Vina menatap pantulan dirinya di cermin rias yang ada di depannya, dia meneliti tiap inci wajahnya. Mencari kekurangan yang membuat Abra enggan menyentuhnya. Cantik, bahkan kecantikannya di atas rata-rata, tapi kenapa Abra seolah tak berselera padanya? Atau jangan-jangan Abra memang tak berselera pada wanita? Memikirkan semua itu membuat Vina sakit kepala.

Terlintas sesal dalam benak Vina, kenapa dia dulu menerima perjodohan ini? Kenapa dulu dia tidak menolak saja, kalau akhirnya harus begini.

"Apalagi yang kamu cari? Abra itu paket komplit, tampan, mapan, jelas asal-asulnya. Meskipun orang kaya tapi tidak sombong, orang tuanya juga baik. Kurang apalagi?" ucap Marni mencoba meyakinkan Vina.

"Tapi aku nggak cinta, Ma?" sanggah Vina waktu itu.

"Cinta bisa tumbuh seiring perjalanan waktu. Hidup seatap, setiap hari ketemu akan membuat benih cinta di antara kalian tumbuh subur. Apalagi menurut Bu Maya, Abra itu sudah jatuh hati padamu sejak pertemuan pertama kalian dulu. Jadi, apalagi yang kamu risaukan? Dengar ya, Vin! Lebih baik dicintai daripada mencintai. Percaya Mama."
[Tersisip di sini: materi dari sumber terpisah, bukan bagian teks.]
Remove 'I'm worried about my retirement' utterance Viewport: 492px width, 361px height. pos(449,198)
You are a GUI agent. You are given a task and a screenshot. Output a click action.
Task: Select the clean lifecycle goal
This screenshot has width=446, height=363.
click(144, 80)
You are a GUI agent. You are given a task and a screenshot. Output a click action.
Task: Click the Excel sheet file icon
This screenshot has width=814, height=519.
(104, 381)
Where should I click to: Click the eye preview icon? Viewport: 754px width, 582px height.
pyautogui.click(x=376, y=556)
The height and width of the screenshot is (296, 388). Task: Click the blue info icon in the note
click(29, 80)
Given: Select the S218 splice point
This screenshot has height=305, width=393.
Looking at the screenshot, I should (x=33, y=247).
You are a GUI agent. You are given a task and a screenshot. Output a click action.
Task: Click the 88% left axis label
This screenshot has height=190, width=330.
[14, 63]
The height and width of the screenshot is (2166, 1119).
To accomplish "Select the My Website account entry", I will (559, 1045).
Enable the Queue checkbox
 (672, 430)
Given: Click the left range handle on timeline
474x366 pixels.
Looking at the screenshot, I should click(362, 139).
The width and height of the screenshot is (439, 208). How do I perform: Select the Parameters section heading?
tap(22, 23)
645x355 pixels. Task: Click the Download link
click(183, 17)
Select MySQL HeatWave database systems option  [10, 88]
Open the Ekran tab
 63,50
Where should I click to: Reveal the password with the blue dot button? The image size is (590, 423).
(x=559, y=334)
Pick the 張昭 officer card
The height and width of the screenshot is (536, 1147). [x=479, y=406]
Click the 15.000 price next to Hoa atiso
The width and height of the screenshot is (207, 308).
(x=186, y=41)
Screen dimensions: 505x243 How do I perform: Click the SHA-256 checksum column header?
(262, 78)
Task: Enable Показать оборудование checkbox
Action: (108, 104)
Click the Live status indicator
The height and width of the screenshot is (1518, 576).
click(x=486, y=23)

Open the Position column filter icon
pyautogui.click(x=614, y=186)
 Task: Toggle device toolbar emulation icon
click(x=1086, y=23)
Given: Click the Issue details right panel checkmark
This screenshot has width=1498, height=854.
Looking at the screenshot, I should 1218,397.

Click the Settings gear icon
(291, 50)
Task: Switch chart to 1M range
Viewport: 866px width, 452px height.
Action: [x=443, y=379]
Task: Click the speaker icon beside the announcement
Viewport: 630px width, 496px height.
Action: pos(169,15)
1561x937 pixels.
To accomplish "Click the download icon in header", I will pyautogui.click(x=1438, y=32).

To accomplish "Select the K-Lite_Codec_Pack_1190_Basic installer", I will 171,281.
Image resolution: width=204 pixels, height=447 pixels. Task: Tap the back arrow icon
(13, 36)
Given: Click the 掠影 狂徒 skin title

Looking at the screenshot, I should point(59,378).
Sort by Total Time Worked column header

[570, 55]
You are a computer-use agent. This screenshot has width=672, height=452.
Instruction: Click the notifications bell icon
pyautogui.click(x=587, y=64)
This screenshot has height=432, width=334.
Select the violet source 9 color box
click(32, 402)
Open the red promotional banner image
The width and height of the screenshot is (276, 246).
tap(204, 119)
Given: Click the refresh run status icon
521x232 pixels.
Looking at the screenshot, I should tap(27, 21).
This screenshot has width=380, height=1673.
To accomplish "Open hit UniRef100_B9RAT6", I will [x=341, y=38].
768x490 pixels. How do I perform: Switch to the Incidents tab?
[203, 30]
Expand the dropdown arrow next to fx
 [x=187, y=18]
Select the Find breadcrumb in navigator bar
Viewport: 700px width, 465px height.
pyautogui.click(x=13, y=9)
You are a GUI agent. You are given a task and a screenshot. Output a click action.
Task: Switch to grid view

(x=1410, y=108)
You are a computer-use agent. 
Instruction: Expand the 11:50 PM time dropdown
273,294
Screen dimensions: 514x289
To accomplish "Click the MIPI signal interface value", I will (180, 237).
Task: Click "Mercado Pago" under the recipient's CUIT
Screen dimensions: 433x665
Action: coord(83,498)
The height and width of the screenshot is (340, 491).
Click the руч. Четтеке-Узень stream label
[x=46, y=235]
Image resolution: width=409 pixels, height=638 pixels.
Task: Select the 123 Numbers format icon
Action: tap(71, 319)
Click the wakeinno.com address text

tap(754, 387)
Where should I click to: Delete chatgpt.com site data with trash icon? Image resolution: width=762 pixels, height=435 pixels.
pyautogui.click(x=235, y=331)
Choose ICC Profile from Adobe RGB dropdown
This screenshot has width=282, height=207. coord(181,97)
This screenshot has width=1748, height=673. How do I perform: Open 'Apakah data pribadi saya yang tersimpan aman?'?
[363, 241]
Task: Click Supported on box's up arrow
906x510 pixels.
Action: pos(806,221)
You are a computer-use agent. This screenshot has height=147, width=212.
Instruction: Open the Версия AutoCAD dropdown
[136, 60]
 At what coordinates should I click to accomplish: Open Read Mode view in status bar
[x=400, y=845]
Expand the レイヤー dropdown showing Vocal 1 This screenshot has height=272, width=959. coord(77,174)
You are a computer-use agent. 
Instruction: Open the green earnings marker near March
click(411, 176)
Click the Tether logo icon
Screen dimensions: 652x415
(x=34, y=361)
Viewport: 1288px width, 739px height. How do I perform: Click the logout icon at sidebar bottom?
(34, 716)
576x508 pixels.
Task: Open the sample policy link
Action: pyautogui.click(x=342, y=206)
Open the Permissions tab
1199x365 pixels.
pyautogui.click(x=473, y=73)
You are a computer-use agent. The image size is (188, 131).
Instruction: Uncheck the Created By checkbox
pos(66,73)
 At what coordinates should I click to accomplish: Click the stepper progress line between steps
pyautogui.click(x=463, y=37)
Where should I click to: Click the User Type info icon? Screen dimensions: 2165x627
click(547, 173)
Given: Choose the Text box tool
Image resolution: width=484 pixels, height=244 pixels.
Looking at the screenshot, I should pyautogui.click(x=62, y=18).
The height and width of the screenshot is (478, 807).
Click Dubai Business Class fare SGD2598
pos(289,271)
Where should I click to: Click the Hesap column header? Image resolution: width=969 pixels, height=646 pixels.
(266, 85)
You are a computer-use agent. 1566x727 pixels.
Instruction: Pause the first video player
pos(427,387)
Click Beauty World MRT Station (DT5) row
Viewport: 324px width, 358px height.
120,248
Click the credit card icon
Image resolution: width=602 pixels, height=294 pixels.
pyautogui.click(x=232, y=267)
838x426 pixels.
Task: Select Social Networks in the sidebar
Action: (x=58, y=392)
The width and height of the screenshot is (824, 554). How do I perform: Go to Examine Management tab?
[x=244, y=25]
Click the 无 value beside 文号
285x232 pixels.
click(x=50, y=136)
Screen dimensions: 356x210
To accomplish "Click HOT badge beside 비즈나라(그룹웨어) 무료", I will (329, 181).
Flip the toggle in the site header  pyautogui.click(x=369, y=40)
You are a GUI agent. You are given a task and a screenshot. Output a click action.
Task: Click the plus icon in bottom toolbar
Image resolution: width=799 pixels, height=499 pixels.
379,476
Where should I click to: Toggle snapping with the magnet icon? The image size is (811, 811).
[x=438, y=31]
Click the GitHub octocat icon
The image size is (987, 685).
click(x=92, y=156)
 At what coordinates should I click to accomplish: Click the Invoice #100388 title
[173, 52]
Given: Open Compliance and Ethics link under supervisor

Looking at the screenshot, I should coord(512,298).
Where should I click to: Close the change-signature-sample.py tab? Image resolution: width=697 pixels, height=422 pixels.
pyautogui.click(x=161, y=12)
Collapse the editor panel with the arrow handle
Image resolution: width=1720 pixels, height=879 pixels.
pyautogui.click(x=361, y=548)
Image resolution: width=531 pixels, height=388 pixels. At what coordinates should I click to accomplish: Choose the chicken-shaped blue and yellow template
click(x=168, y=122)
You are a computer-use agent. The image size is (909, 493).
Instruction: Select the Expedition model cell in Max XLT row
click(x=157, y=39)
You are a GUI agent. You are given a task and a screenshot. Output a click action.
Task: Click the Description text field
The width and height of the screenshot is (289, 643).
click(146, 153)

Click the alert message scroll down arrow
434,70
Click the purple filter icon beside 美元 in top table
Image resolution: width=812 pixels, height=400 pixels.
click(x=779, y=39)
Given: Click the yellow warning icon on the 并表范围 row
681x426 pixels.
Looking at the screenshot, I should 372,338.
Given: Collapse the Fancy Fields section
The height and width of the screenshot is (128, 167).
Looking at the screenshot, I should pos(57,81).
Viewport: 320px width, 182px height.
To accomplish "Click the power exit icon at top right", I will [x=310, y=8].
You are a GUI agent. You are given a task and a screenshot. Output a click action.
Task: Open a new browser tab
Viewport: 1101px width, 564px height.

Vina hanya bisa menghela nafas, sepertinya sang Mama tak ingin dibantah lagi. Dia harus bagaimana? Jujur dia belum siap menikah, masih ingin mengejar cita-cita, masih ingin hora hore dengan teman-temannya. Hal yang tidak mungkin dia lakukan ketika jadi istri, tugas utamanya adalah melayani suami. Apapun yang ingin dia lakukan harus seijin suami. Apa suaminya nanti akan mengijinkan dia nongkrong sama teman-temannya?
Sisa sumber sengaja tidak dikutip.